> [How to complete this task]: Once you have read the entries, please say how many lines hold the string "will", giving the number only.

(Records for processing begins)

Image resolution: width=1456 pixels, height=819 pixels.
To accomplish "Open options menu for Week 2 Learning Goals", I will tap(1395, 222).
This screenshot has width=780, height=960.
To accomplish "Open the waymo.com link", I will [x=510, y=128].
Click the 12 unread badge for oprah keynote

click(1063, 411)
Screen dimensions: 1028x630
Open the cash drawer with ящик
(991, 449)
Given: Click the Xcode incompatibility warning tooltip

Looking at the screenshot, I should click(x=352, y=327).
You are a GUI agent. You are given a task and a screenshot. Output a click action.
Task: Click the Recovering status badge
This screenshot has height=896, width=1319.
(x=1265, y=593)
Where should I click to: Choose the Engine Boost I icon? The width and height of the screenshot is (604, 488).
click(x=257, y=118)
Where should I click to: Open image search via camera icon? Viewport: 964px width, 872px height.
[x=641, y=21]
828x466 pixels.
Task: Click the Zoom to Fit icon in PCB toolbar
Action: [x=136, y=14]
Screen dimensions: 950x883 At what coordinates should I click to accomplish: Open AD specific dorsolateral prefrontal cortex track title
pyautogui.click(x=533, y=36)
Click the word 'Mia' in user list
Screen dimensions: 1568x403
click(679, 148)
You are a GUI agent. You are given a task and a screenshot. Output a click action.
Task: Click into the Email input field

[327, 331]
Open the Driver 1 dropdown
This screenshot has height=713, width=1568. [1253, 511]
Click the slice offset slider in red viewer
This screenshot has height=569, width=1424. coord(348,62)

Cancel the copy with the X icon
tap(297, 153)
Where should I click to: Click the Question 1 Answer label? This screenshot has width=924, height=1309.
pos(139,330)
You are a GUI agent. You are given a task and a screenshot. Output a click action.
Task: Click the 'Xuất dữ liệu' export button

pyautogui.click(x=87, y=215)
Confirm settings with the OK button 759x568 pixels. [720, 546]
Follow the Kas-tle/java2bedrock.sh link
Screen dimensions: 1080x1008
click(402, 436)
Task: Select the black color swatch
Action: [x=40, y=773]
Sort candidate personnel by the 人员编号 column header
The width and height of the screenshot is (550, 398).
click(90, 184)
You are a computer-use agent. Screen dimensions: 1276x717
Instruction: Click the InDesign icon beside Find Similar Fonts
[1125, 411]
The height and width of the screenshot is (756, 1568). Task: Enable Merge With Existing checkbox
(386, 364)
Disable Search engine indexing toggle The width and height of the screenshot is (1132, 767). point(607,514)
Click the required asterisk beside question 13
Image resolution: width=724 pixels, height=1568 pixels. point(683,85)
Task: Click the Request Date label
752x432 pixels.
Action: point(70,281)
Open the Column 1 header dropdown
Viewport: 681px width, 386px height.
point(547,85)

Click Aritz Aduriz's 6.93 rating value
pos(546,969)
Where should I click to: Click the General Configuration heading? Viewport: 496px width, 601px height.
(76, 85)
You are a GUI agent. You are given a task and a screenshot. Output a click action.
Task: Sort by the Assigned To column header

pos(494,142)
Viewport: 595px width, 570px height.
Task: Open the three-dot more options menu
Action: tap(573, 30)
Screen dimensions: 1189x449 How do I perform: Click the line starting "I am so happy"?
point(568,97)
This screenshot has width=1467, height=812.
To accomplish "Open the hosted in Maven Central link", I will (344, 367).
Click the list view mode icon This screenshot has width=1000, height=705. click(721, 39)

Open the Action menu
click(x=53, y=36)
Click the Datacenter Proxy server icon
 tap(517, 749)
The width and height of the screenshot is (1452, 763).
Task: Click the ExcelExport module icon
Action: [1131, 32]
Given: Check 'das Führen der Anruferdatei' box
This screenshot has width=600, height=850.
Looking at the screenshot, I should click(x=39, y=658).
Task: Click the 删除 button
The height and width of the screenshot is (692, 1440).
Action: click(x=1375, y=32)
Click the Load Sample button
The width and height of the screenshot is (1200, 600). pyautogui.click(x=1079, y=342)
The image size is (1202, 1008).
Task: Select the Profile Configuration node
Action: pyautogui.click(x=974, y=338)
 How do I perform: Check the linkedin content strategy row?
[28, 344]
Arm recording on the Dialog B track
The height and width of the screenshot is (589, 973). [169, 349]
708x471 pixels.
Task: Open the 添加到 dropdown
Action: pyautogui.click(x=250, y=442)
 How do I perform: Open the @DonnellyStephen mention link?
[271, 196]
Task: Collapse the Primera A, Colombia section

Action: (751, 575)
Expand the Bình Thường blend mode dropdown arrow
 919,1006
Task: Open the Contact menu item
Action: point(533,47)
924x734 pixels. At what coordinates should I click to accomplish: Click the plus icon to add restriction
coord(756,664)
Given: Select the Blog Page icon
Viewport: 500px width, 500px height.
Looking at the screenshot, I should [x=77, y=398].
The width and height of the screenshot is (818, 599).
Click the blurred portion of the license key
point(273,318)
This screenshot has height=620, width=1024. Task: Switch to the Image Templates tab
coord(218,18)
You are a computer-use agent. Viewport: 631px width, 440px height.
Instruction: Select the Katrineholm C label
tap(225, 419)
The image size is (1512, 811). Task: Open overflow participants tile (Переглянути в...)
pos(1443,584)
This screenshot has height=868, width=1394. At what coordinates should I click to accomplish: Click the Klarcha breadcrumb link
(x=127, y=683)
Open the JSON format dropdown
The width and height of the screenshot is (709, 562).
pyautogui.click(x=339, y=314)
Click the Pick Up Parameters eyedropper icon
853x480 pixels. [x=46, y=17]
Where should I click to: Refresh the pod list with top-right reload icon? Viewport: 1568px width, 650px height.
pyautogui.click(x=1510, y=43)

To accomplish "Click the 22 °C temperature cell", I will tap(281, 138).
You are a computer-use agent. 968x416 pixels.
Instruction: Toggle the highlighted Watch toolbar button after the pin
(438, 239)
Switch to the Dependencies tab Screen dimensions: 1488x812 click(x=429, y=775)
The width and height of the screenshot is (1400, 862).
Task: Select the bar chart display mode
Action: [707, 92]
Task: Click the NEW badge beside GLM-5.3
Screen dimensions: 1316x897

(Records for processing ends)

> [Answer to this task]: 4